__WHAT IS REQUIRED__: Your answer should consist only of the line with "Gallery (1177, 123)" and the lines after it, reproduced exactly through the end of the entries below.

________

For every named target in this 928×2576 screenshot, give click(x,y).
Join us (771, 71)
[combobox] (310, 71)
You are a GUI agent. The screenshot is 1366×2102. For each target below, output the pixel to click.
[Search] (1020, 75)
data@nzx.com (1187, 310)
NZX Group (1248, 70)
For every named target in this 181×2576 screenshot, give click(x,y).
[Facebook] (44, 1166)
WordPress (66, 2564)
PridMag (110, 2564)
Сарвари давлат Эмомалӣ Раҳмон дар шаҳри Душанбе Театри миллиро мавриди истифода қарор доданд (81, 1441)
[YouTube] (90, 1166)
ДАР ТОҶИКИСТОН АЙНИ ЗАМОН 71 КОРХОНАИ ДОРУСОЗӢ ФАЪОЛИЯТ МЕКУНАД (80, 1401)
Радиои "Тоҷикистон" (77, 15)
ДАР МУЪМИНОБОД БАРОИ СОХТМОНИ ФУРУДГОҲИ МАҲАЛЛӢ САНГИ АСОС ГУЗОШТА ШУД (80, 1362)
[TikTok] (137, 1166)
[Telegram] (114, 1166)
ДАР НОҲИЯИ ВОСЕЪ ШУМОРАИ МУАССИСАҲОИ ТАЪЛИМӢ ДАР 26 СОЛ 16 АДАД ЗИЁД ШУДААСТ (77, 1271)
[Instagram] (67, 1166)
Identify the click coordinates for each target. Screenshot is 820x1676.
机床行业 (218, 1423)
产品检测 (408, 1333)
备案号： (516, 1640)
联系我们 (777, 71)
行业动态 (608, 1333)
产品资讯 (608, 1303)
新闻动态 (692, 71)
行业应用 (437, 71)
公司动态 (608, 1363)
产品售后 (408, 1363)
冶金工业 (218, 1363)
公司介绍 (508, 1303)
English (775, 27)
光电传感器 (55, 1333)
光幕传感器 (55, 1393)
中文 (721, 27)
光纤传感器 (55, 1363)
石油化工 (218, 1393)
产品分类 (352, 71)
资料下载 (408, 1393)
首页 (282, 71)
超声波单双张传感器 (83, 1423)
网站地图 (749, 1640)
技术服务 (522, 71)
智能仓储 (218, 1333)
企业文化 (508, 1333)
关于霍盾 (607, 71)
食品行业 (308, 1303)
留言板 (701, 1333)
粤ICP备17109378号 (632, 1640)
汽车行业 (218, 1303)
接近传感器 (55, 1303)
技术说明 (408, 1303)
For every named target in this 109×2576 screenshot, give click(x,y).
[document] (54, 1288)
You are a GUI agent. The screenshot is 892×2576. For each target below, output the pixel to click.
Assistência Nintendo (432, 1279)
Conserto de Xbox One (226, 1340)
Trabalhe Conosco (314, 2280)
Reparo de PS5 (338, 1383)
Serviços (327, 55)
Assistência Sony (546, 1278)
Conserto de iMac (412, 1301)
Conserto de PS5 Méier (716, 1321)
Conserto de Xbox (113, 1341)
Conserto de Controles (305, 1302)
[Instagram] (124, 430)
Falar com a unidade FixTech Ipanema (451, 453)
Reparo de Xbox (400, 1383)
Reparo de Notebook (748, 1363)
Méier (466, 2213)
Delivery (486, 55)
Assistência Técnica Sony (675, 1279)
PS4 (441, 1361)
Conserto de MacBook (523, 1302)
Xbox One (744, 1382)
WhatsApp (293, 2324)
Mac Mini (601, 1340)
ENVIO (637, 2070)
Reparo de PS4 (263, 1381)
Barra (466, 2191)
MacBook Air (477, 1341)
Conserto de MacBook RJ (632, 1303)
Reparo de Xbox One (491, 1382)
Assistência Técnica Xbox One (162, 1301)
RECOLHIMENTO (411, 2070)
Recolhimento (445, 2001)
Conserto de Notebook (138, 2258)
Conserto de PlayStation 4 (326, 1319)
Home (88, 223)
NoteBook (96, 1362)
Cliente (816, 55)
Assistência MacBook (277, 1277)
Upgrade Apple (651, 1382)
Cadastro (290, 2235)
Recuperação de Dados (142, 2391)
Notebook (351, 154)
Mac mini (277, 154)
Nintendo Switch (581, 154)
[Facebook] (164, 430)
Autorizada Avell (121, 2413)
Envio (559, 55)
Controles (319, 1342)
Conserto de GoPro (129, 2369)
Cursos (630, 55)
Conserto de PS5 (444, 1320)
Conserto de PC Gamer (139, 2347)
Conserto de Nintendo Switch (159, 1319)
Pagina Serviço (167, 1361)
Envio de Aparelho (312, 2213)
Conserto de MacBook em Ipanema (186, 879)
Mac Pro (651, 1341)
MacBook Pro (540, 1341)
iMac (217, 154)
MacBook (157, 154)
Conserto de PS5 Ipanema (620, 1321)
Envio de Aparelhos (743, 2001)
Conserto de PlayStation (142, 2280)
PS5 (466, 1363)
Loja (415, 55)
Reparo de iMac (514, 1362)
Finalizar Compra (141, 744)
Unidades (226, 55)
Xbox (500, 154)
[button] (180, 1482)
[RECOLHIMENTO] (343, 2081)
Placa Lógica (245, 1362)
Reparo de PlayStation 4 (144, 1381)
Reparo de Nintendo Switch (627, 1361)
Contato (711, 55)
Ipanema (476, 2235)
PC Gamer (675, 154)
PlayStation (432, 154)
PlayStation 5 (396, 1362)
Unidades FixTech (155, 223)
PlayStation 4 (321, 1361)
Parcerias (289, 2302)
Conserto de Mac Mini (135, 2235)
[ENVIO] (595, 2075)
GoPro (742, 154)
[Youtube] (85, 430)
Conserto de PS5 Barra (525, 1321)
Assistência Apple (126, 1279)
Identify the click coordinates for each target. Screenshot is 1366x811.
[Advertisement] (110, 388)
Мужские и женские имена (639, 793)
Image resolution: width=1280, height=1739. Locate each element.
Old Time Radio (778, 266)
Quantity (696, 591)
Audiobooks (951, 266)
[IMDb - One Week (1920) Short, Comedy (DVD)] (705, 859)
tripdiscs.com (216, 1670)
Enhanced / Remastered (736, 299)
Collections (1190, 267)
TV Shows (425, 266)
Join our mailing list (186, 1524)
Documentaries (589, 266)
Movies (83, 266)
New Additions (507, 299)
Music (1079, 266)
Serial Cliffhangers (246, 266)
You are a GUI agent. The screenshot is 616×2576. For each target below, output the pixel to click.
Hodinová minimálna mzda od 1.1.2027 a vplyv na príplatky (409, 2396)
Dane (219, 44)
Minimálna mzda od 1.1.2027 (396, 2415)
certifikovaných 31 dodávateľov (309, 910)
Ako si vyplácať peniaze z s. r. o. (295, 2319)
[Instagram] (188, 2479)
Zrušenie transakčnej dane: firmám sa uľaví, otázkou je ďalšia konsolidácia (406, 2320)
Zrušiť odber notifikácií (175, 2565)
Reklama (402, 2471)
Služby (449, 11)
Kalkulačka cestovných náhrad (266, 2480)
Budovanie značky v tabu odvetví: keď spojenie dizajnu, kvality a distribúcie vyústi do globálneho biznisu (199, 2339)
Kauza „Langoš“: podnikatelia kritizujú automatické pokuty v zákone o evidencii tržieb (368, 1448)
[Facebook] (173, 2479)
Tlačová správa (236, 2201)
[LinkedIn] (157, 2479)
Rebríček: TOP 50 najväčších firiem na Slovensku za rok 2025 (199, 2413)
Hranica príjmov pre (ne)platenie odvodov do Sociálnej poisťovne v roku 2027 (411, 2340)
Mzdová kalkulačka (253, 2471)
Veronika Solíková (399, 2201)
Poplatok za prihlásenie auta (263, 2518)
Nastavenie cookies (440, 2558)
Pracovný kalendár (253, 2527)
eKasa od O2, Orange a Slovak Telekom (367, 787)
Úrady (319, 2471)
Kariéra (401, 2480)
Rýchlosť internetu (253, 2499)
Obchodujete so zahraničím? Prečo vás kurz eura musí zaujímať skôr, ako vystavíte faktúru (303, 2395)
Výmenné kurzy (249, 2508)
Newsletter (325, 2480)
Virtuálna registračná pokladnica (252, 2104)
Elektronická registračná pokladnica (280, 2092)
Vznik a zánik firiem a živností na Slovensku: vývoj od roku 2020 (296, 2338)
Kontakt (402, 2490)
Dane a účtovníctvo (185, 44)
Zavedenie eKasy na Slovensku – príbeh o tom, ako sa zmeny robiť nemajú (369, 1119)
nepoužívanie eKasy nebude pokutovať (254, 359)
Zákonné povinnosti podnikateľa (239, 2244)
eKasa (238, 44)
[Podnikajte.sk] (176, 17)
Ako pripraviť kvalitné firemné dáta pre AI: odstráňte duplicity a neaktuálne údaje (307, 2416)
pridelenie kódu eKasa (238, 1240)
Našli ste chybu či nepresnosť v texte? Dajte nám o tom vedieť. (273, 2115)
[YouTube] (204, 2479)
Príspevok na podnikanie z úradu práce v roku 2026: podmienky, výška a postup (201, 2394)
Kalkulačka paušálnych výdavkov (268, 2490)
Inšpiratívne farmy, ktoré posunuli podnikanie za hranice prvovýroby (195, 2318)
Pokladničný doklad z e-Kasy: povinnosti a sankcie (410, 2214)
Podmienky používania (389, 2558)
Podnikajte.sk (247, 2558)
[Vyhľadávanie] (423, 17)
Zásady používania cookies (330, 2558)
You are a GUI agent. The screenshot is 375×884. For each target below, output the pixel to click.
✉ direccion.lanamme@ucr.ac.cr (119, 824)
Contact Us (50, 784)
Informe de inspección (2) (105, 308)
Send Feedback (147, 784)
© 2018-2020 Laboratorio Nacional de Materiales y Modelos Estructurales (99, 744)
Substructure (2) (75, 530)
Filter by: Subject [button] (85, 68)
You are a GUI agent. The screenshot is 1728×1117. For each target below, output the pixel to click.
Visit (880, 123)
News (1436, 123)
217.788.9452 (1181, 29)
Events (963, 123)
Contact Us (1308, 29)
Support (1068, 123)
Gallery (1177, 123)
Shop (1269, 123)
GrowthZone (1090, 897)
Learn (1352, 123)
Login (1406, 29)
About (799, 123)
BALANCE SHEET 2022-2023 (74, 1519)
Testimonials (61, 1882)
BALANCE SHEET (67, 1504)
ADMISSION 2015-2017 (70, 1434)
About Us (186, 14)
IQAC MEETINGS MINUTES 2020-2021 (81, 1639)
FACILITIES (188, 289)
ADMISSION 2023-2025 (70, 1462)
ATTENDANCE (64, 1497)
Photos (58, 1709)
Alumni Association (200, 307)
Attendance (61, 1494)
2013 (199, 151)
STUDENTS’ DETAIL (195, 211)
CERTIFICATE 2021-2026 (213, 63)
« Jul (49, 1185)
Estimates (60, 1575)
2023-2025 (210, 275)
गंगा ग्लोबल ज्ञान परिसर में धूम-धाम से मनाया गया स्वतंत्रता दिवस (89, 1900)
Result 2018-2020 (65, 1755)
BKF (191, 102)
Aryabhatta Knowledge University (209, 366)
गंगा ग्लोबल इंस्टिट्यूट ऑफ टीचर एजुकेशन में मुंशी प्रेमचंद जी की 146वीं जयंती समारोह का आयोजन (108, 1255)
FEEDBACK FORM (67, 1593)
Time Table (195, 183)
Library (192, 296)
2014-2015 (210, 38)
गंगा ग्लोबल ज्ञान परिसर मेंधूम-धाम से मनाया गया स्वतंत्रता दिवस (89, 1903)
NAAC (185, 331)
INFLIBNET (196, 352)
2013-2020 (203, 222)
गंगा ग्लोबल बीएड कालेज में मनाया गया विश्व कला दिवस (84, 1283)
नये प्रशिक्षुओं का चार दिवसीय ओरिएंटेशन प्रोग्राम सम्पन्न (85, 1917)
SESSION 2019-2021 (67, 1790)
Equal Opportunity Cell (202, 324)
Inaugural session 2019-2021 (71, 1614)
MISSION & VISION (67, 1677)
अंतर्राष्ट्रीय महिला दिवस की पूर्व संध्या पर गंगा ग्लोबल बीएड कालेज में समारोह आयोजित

________

__WRITTEN RESPONSE__:
Gallery (1177, 123)
Shop (1269, 123)
GrowthZone (1090, 897)
Learn (1352, 123)
Login (1406, 29)
About (799, 123)
BALANCE SHEET 2022-2023 (74, 1519)
Testimonials (61, 1882)
BALANCE SHEET (67, 1504)
ADMISSION 2015-2017 (70, 1434)
About Us (186, 14)
IQAC MEETINGS MINUTES 2020-2021 (81, 1639)
FACILITIES (188, 289)
ADMISSION 2023-2025 (70, 1462)
ATTENDANCE (64, 1497)
Photos (58, 1709)
Alumni Association (200, 307)
Attendance (61, 1494)
2013 (199, 151)
STUDENTS’ DETAIL (195, 211)
CERTIFICATE 2021-2026 (213, 63)
« Jul (49, 1185)
Estimates (60, 1575)
2023-2025 (210, 275)
गंगा ग्लोबल ज्ञान परिसर में धूम-धाम से मनाया गया स्वतंत्रता दिवस (89, 1900)
Result 2018-2020 (65, 1755)
BKF (191, 102)
Aryabhatta Knowledge University (209, 366)
गंगा ग्लोबल इंस्टिट्यूट ऑफ टीचर एजुकेशन में मुंशी प्रेमचंद जी की 146वीं जयंती समारोह का आयोजन (108, 1255)
FEEDBACK FORM (67, 1593)
Time Table (195, 183)
Library (192, 296)
2014-2015 (210, 38)
गंगा ग्लोबल ज्ञान परिसर मेंधूम-धाम से मनाया गया स्वतंत्रता दिवस (89, 1903)
NAAC (185, 331)
INFLIBNET (196, 352)
2013-2020 (203, 222)
गंगा ग्लोबल बीएड कालेज में मनाया गया विश्व कला दिवस (84, 1283)
नये प्रशिक्षुओं का चार दिवसीय ओरिएंटेशन प्रोग्राम सम्पन्न (85, 1917)
SESSION 2019-2021 (67, 1790)
Equal Opportunity Cell (202, 324)
Inaugural session 2019-2021 (71, 1614)
MISSION & VISION (67, 1677)
अंतर्राष्ट्रीय महिला दिवस की पूर्व संध्या पर गंगा ग्लोबल बीएड कालेज में समारोह आयोजित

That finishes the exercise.